Individuals who are eligible for the Intra-Company Transfer visa will have the right to remain in the UK for up to 5 years in any 6-year period (or 9 years in any 10-year period if they are a high earner).

Intra-Company Graduate Trainees will have the right to remain in the UK for up to 12 months. This doesn’t give an individual a right to apply for Indefinite Leave to Remain.

Frontier workers Visa

A new Frontier Worker permit has been introduced for EU citizens who are either working or self-employed in the UK by 31 December 2020 but reside in the EEA. These individuals can apply for frontier status by 30 June 2021. To do so, they must:

  • be working (either employed or self-employed) before 31 December 2020
  • carry out ‘genuine and effective’ work in the UK
  • be in the UK for less than 180 days in the last 12-month period or return to their country of residence at least once in the last 6-month period or twice in the last 12-month period.

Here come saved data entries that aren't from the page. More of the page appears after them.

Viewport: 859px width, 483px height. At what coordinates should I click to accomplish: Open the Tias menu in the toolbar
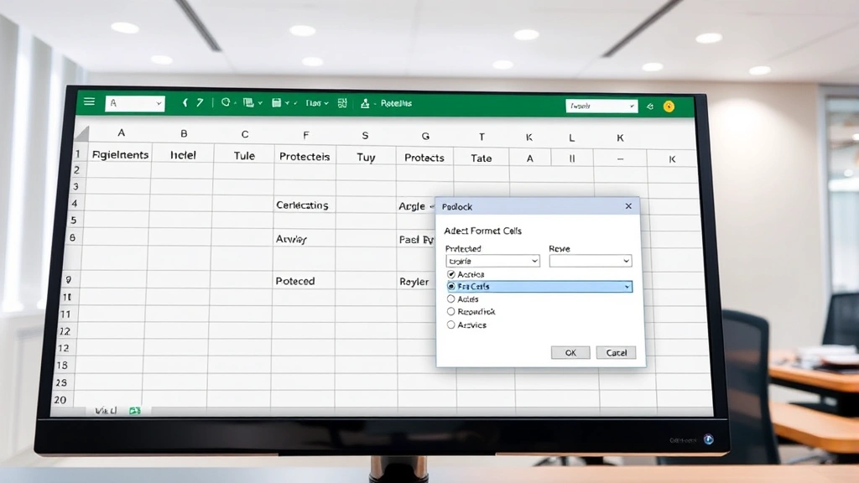click(x=316, y=103)
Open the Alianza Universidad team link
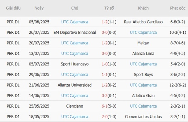 coord(75,85)
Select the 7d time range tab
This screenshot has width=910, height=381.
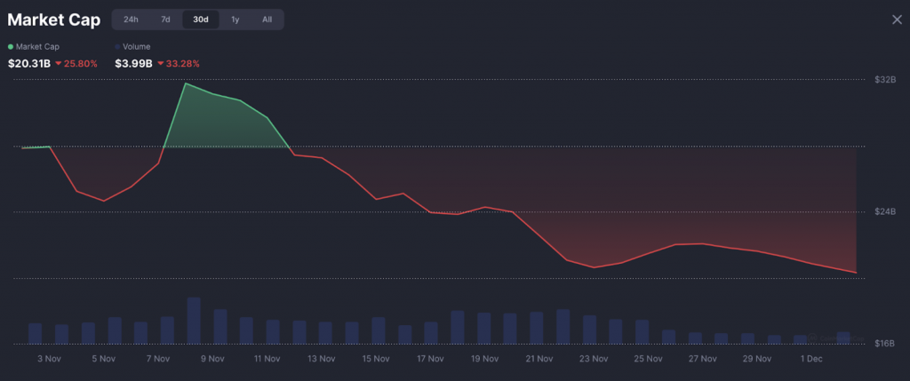(165, 20)
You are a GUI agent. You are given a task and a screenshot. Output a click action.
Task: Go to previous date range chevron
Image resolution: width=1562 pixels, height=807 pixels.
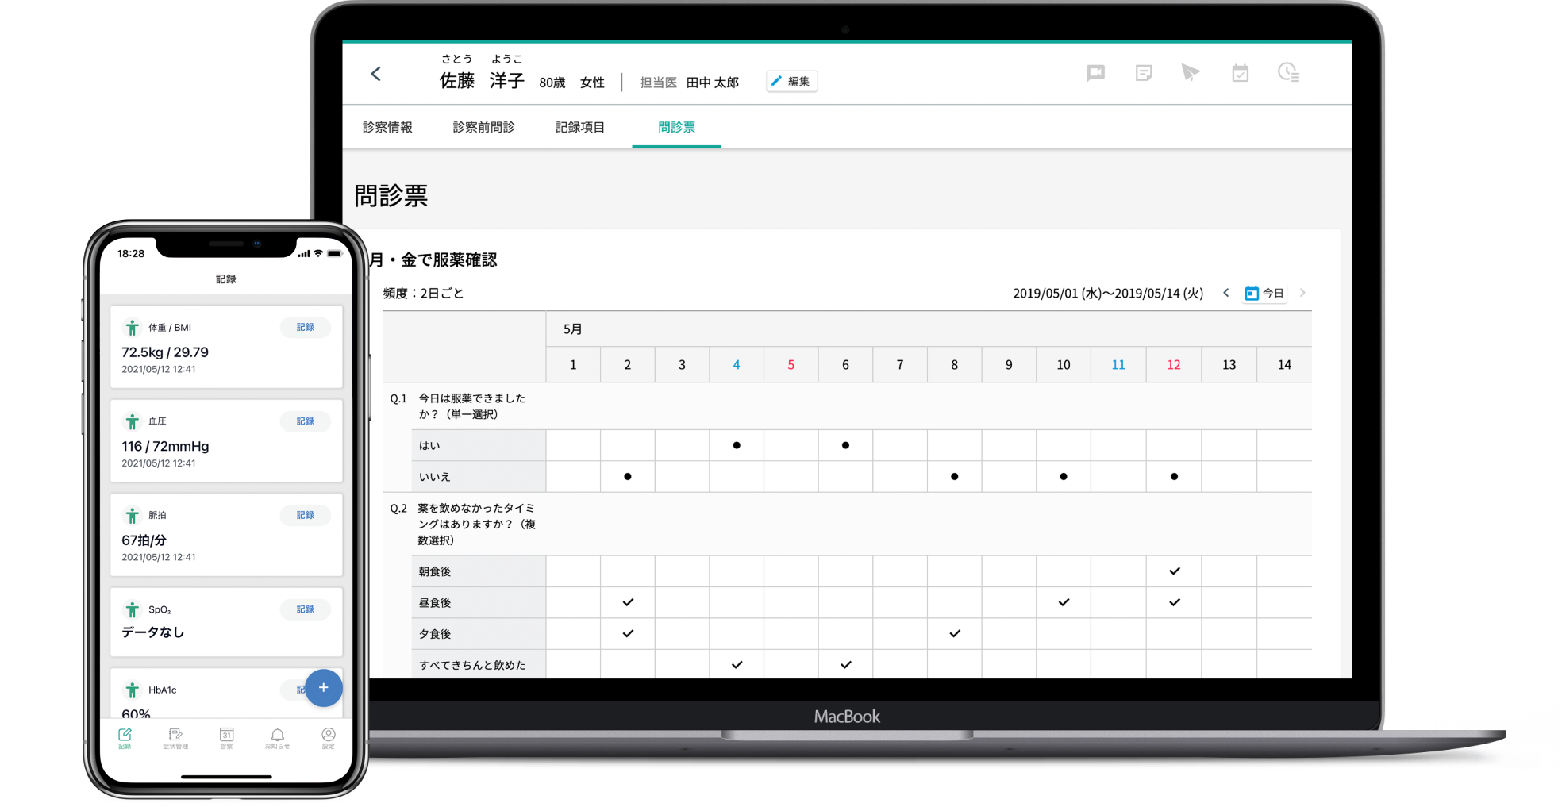point(1226,293)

Individuals who have been working in the UK for 1 year or more but are currently unable to work (for example due to illness, pregnancy /maternity leave etc) can retain frontier worker status for 6 months (longer in certain circumstances). Those, who previously worked in the UK for less than 1 year, retain their status for 6 months.

Between 1 January – 30 June 2021, frontier workers can travel to the UK using their current passport or national ID card (but may need to provide evidence of frontier working upon request). From 10 December 2020 frontier workers need to submit an online application for digital confirmation of their status, which they will need for any travel to the UK after 1 July 2021.

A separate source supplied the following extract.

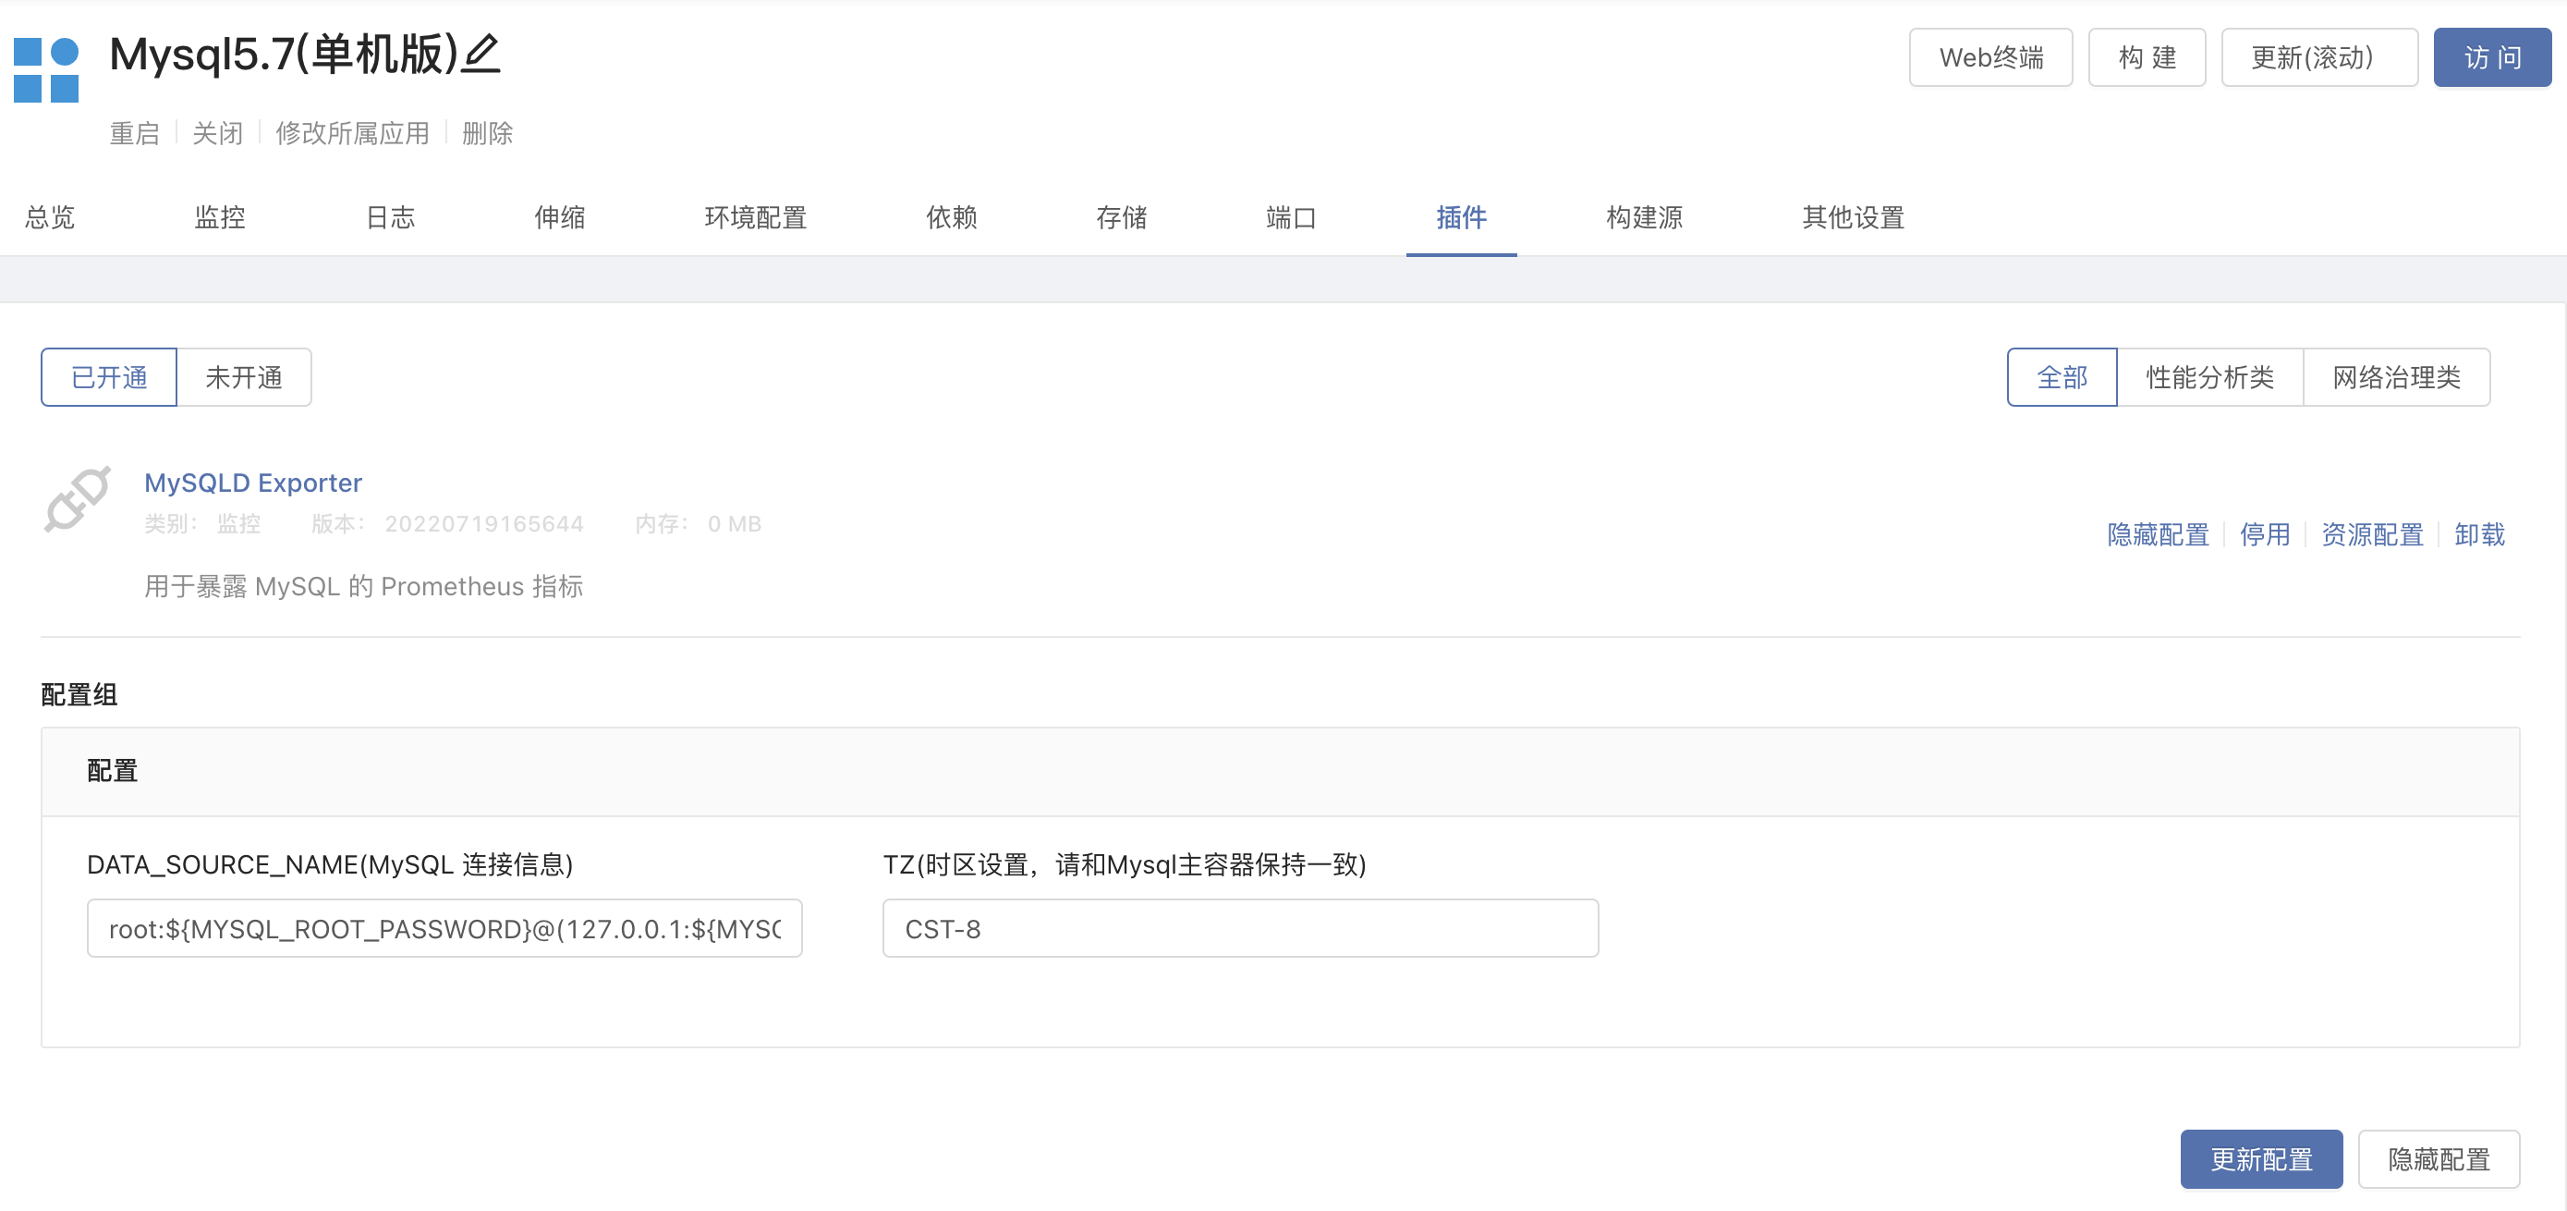Click the TZ timezone input field
Image resolution: width=2567 pixels, height=1211 pixels.
pos(1239,931)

Frontier workers get status for 5 years (2 years if currently are not working but have retained their status). It can be renewed indefinitely but doesn’t lead to permanent residence in the UK.

Business travel

From 1 January 2021, a visa is not required for business visits. However, the Government plans to introduce an electronic travel authorisation (ETA), which will require the completion of an online form and payment of a small fee prior to travel. EEA/Swiss nationals will be required to apply for an ETA once the system is in place, unless an agreement is reached with specific countries to the contrary.

The business visitor visa does not permit ‘work’ only for ‘permissible activities’ such as attending business meetings, conferences, seminars, interviews, giving talks (which are not commercially organised), negotiate and sign deals/contracts; carry out site visits/inspections etc.

A formal invitation letter is required if the person intends to undertake permitted paid engagements in certain circumstances e.g. as an academic, lecturer, lawyer, entertainer, musician or sportsperson.

Comment

Between 1 January 2021 to 30 June 2021, there will be two categories of European nationals working in the Northern Ireland. Those who entered the UK before 31 December 2020, who have the right to live and work here prior to 30 June 2021. There will also be those who entered the UK for the first time after 31 December 2020 who must have immigration permission to live and work here. It is important that an employer knows which category an employee falls into because if they know or have reasonable cause to believe the individual does not have the right to work, they can be subject to criminal prosecution and unlimited fines. Furthermore, failure to properly document an employee’s right to work may incur a fine of up to £20,000, as well as potential revocation of the Sponsors’ Licence. There is a defence if the employer can prove that proper right to work checks were completed prior to commencement of employment. Accordingly, it is all the more important that employers conduct right to work checks on employees commencing employment after 1 January 2021. We also recommend that offer letters and employment contracts make it clear that employment is conditional on having the right to work in Northern Ireland and providing satisfactory evidence of same.